Introduction

Skeletal muscles are subjected to considerable physical stresses during normal contractile activity, and during excessive or unaccustomed exercise may become seriously damaged such that normal contractile function is impaired. This is evidenced by morphological and ultrastructural changes in muscle together with leakage of large intracellular components (such as certain cytosolic enzymes) into the extracellular fluid. Analogous changes appear to occur in various disease states such as the muscular dystrophies, malignant hyperthermia and various inflammatory myopathies.

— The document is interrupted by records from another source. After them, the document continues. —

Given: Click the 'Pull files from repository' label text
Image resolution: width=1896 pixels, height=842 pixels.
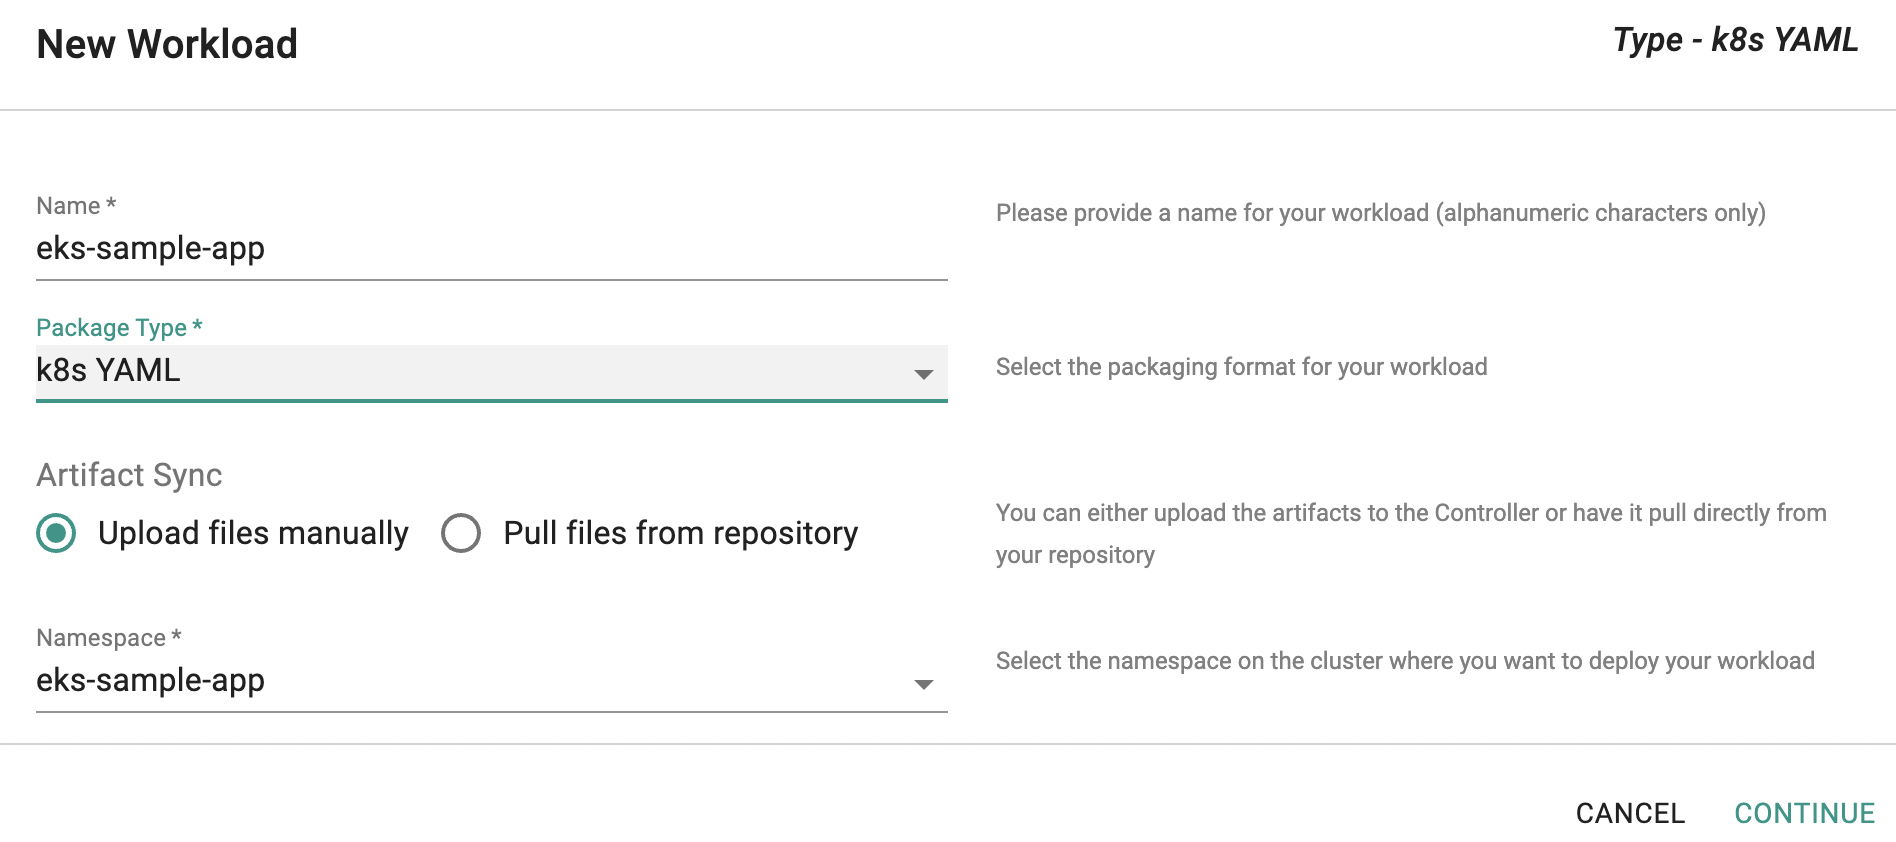Looking at the screenshot, I should (681, 533).
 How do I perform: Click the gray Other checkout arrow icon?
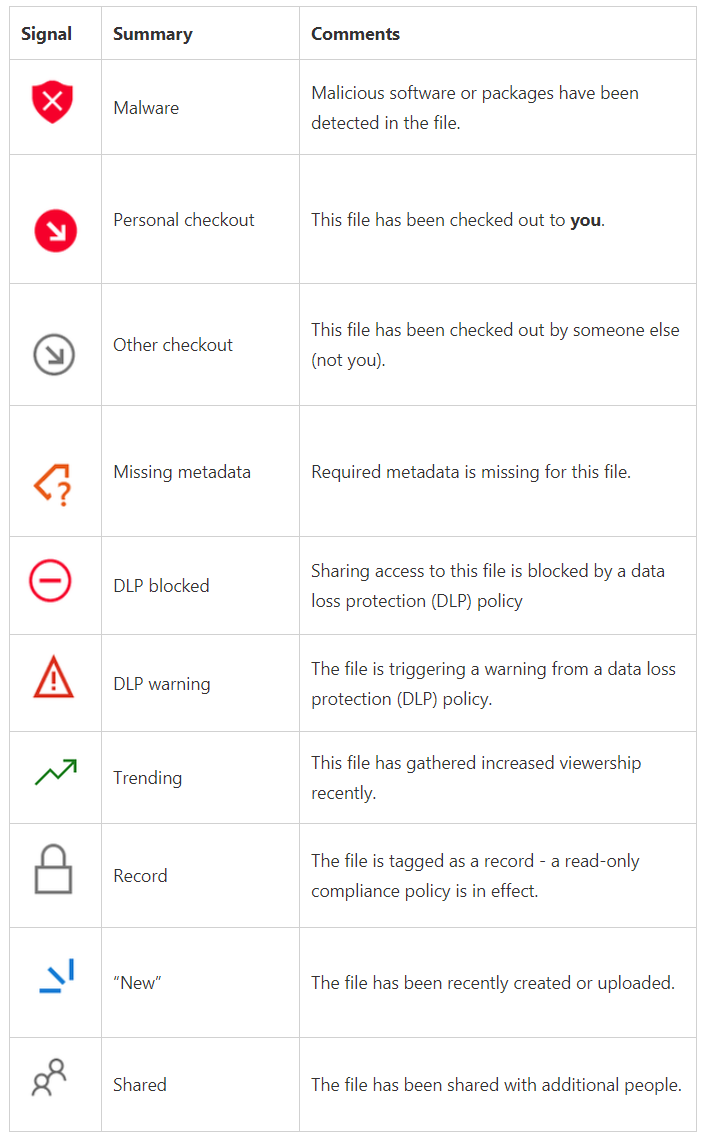pos(54,355)
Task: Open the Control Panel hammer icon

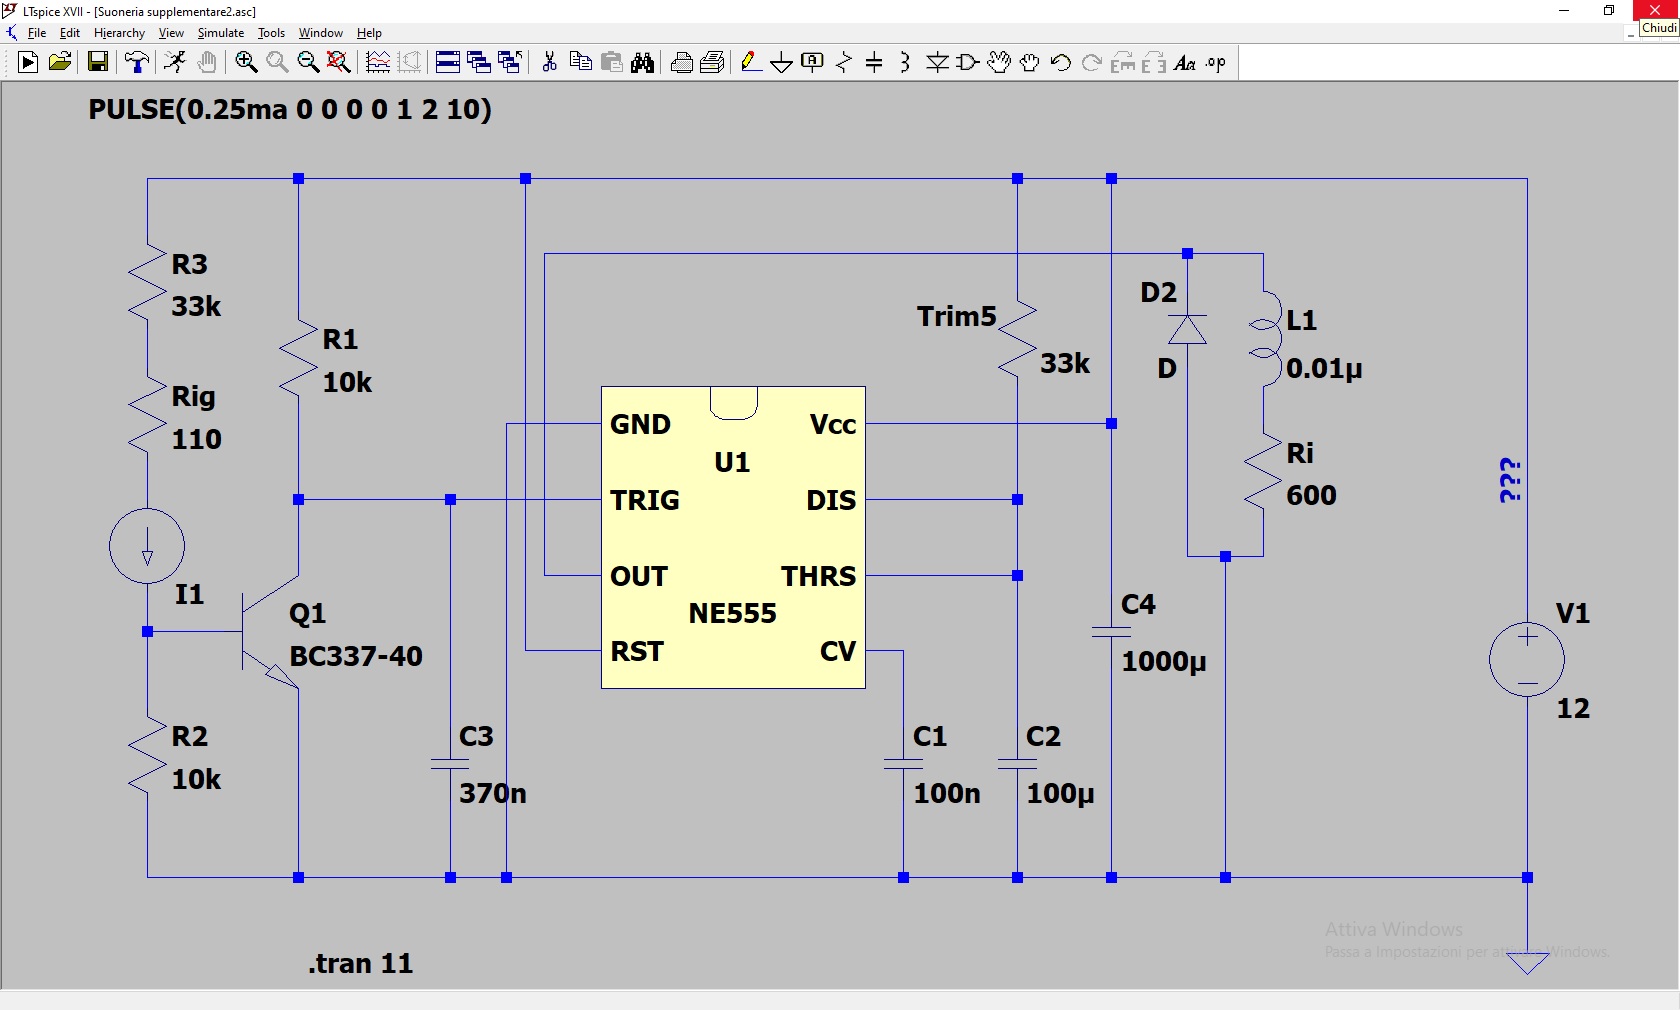Action: pyautogui.click(x=137, y=63)
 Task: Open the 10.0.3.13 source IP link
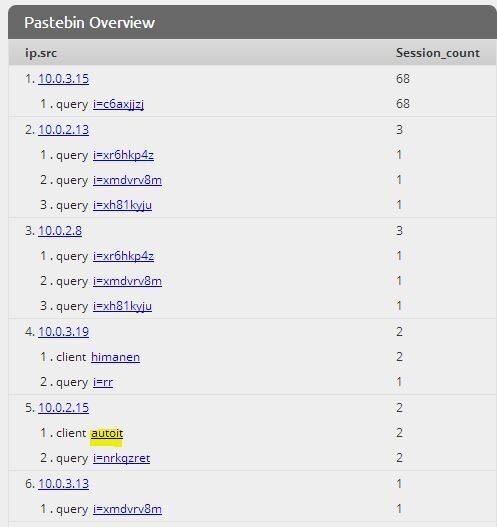pos(64,484)
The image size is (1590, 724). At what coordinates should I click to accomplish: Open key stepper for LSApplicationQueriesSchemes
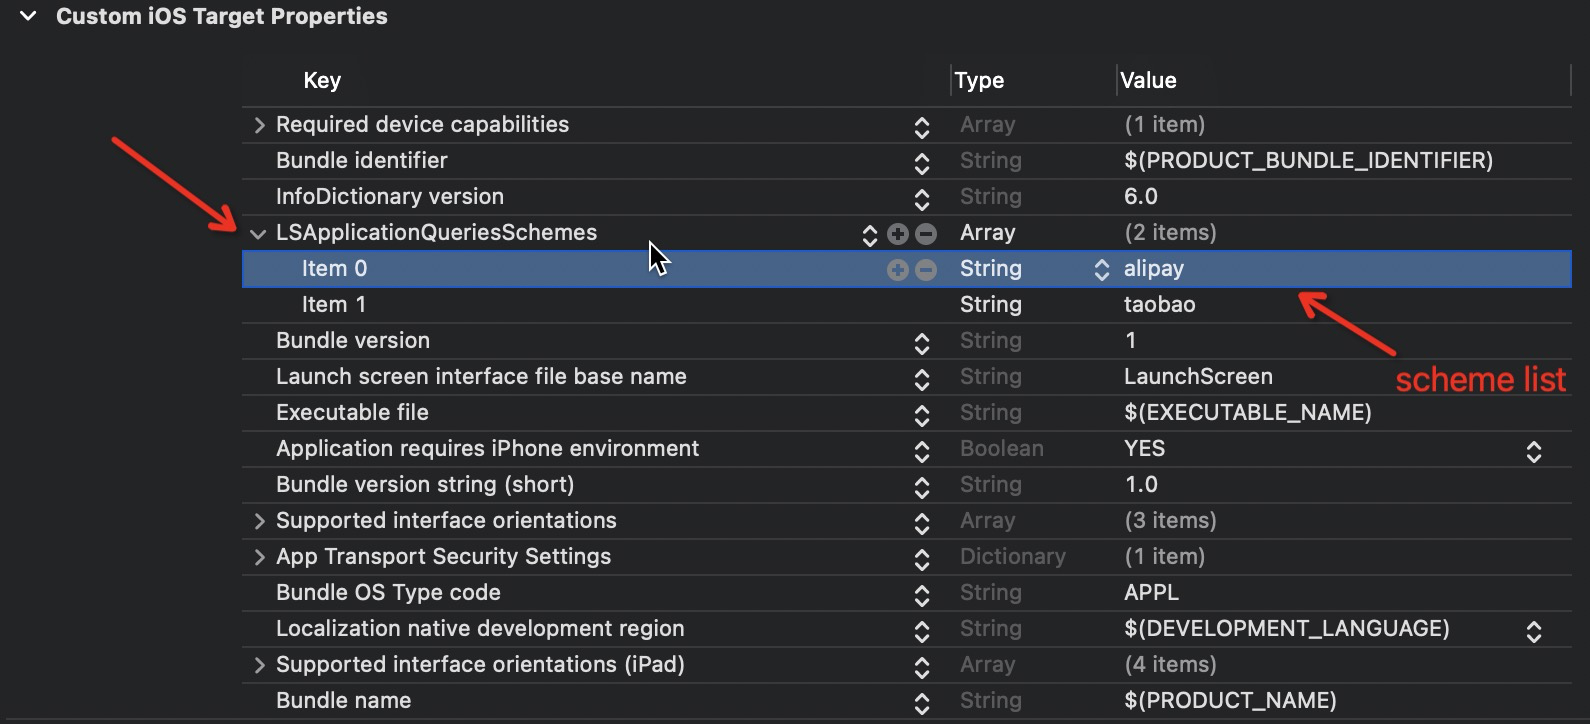click(x=869, y=234)

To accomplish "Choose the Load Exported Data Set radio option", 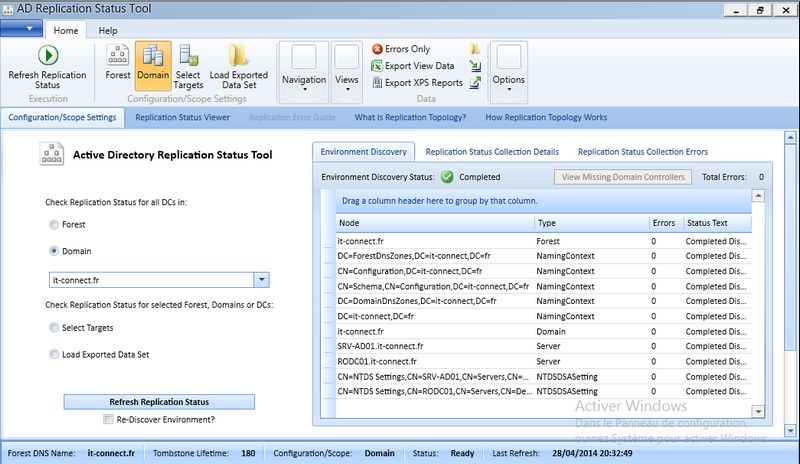I will pos(54,354).
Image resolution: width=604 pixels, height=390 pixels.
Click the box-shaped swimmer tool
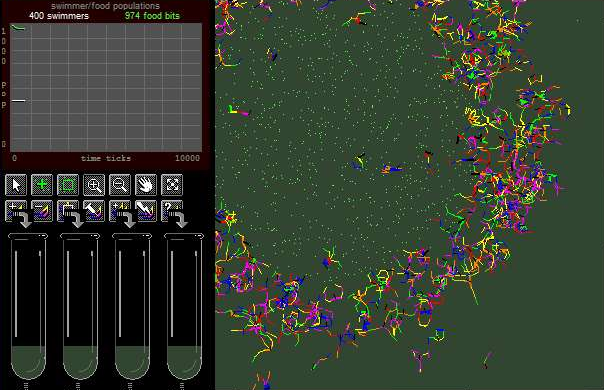68,211
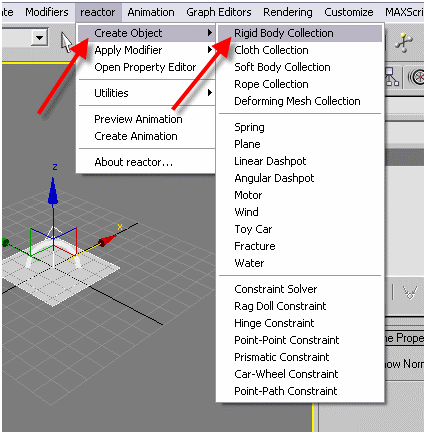The image size is (426, 434).
Task: Open the Graph Editors menu
Action: pyautogui.click(x=219, y=12)
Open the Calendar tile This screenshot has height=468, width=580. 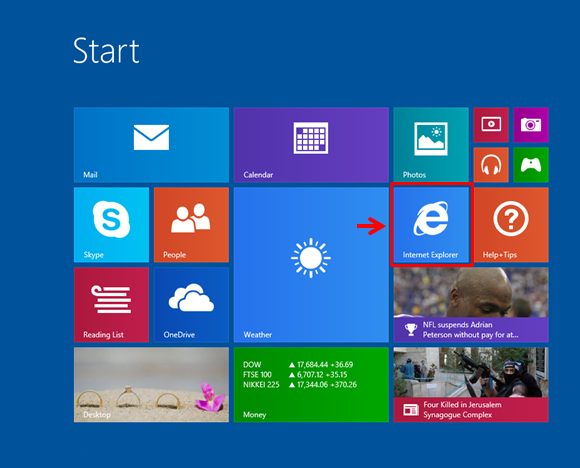(x=311, y=145)
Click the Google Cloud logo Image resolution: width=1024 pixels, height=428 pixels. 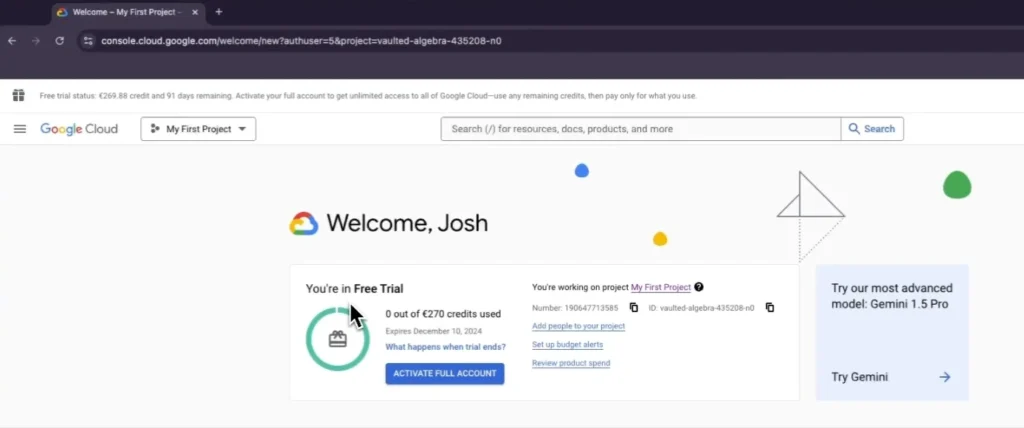pos(79,129)
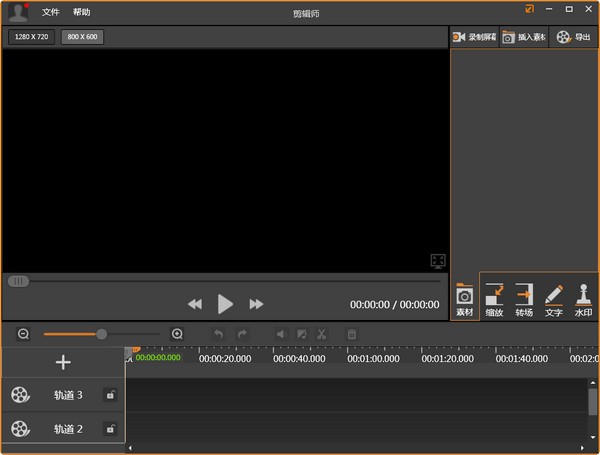
Task: Click the rewind button
Action: pyautogui.click(x=195, y=304)
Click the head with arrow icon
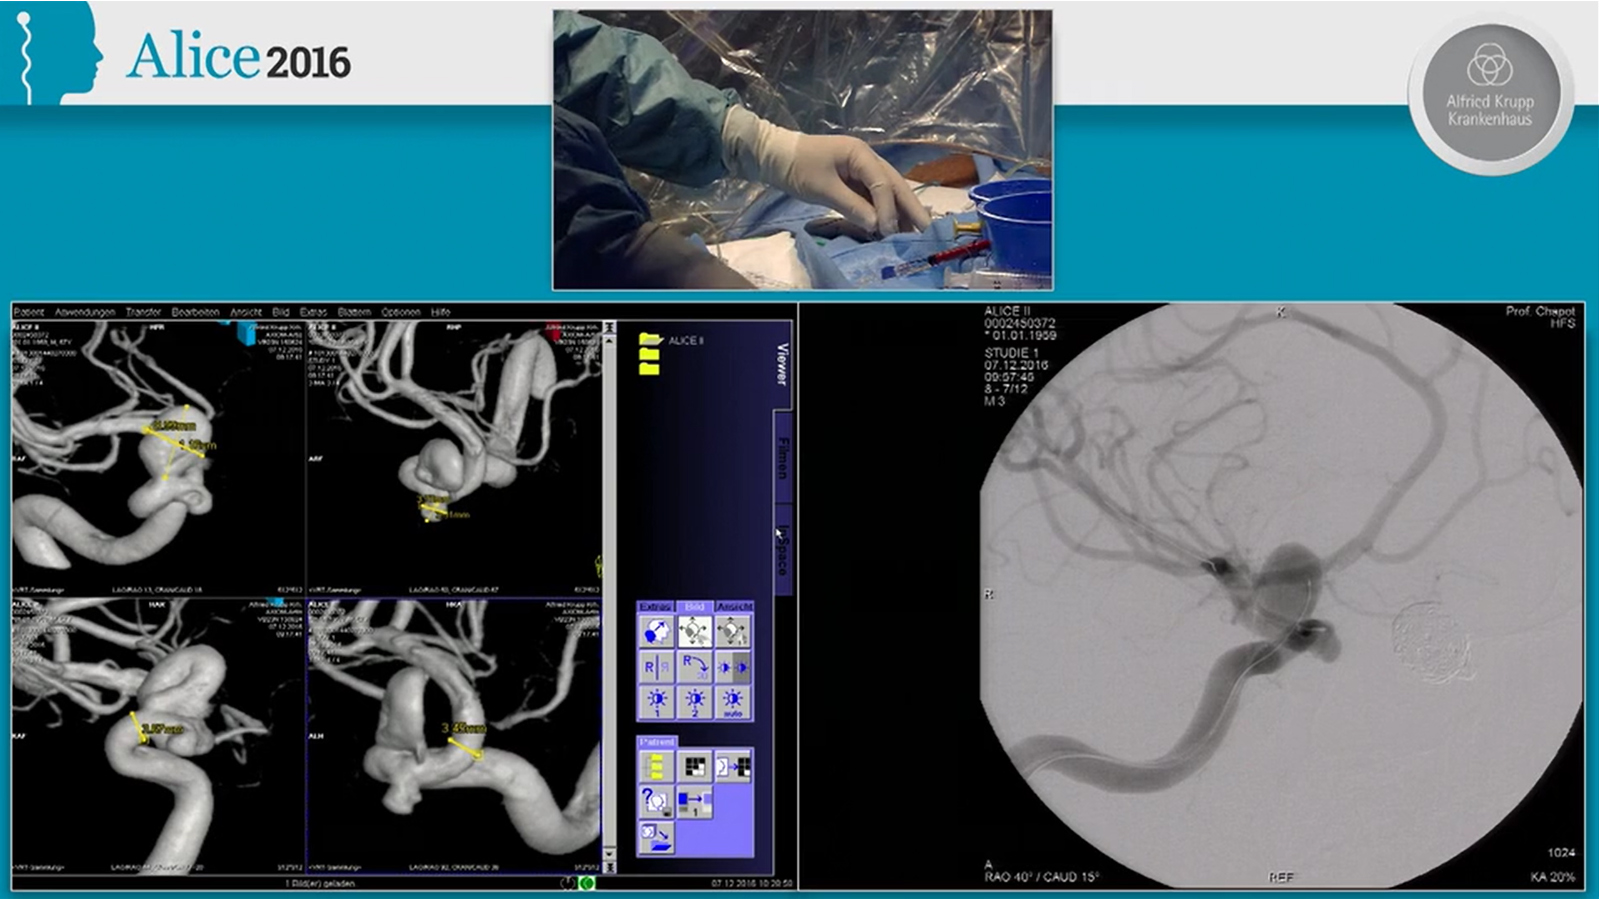Viewport: 1599px width, 899px height. (656, 632)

In man, muscle damage can be conveniently monitored by measurement of the activity of various muscle-derived enzymes in the blood. The most commonly used of these are creatine kinase or aldolase with creatine kinase determination being particularly useful because of its high sensitivity and because analysis of the isoform pattern of the MM type allows an examination of the elapsed time since the occurrence of an episode of muscle damage leading to enzyme efflux (Page et al., 1989). Further evidence for, or confirmation of, the occurrence of damage can readily be obtained by percutaneous biopsy of the affected muscle under local anaesthetic (Edwards, MacLennan & Jackson, 1989) followed by histological or electron microscopic examination of the tissue. Studies designed to elucidate the mechanisms by which skeletal muscle damage occurs following exercise or in disease states are rare in comparison to studies of the heart or other organs, but a number have been undertaken using different systems. Many of the human studies have (of necessity) been non-invasive and descriptive from which little information concerning basic mechanisms can be obtained, but many further data have been obtained from experiments with animal models in vivo and from in vitro studies of isolated skeletal muscle tissue.